In Professor David J. Bryant’s, “Faith as Trust” we see how religion and spirituality can frustrate our search for meaning. Wars are fought for religious purposes. There is bloodshed in the name of peace. We could say that suffering is a way to meaning, but it feels like an excuse for wrong action that can also alleviates guilt over not taking action. In my opinion, many people seem all too eager to show their virtues in order to prove that we can be unwavering and loyal in the face of uncertainty. Even if it means killing ourselves or other innocents in the process. It is difficult to find meaning through a spirituality or religion that encourages murder in the name of ego, and other seemingly “unholy” thoughts and actions.
Some cultural and family “norms” may make it impossible for a person to consider anything other than what they are told. In this way, meaning in life is forced on us as opposed to being discovered.

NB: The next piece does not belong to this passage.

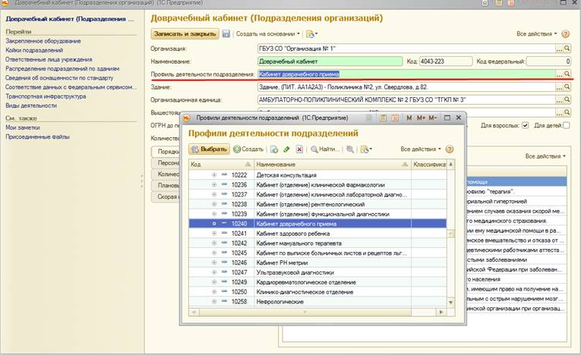Open the Создать на основании dropdown
The height and width of the screenshot is (355, 581).
point(268,34)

In my opinion, the mind should be free to explore all faiths, not as an insult to a God, but as a way of understanding other cultures, and in turn becoming a better being. Some religions teach peace through understanding. Religion and spirituality can give meaning to our lives by expanding our knowledge and opening doors of the mind—allowing us to find a deeper connection to the world and everything in it.
In James Stockdale’s, “The world of Epictetus,” the author discusses how some people are so in need of love and attention that they are willing to sell their souls to others to get it. In a way, we are giving our souls up to a higher power we know nothing about. We give our souls to something based purely on faith. Trusting that “God” will provide us with a wonderful afterlife if we follow orders. It is frustrating to see people depending blindly on something or someone for their happiness and meaning.

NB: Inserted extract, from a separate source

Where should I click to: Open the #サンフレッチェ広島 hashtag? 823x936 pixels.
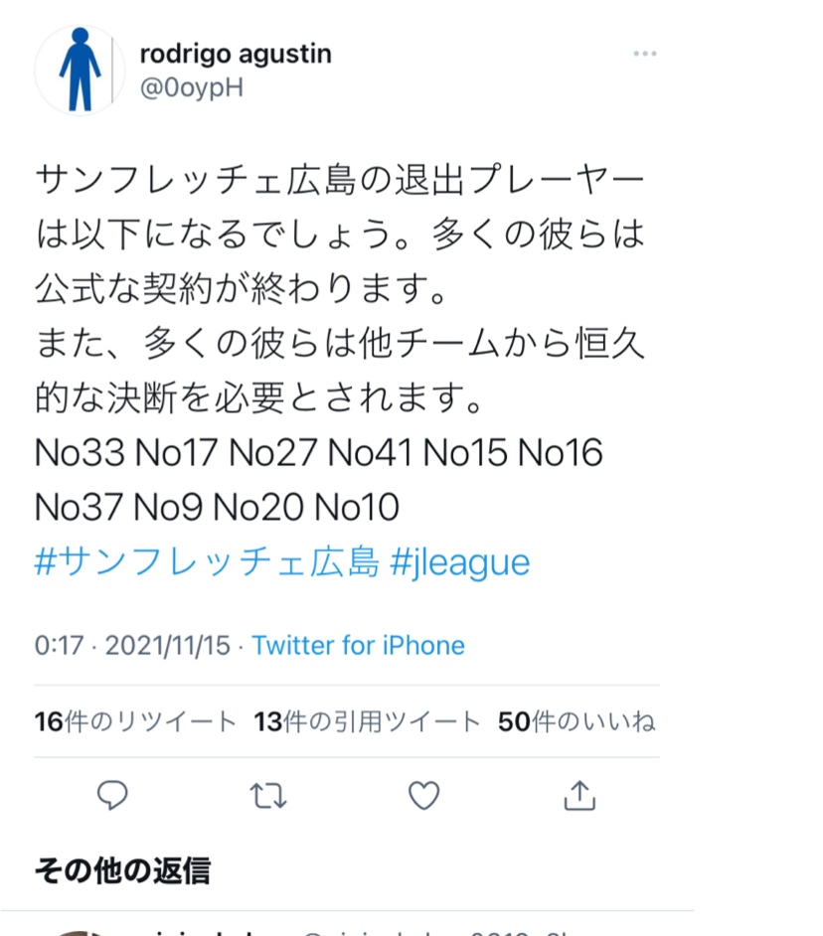(207, 562)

Stockdale believed that education and an understanding of history was a way of understanding the world and knowing how to live. Stockdale saw education as a refuge much the same way people view religion and spirituality as refuges. So, religion does not have to focus around a “God” per say, but rather a belief in something. Thus the foundation of religion and spirituality can be based in anything. I have known men who proclaimed electronics as their God, along with knowledge, money, and nature. If I build a religion or spiritual belief around money or a God will it guarantee meaning in my life? No, because I am the only one who can find and give meaning to my life.
“Moral Man and Immoral Society,” by Reinhold Niebuhr, brings about the most basic idea—that man must find himself by getting himself lost in something greater. This is a general statement as we can get lost in many things. For me, these words speak of exploration. If we choose to be selfless and focus on simple moral virtues, allowing ourselves to let go of where we think we should be, and allow ourselves to simply be, we can find meaning. Letting go and becoming lost in life can be rewarding, just as suffering can be rewarding. We do not have to suffer because a higher being is testing us. We can suffer because it is a part of this life, and how we choose to rise or fall from suffering helps define who we are and can be. We can each find meaning for ourselves without any preconceived notions.
Religion and spirituality facilitate many things—hope, power, inspiration, strength, moral guidelines, structure, love, and community—all of which can lead to a meaningful life. The question I am left with is, do we need religion and spirituality to find meaning? Or just a belief in ourselves—our personal strengths, determination, and uniqueness in order to thrive?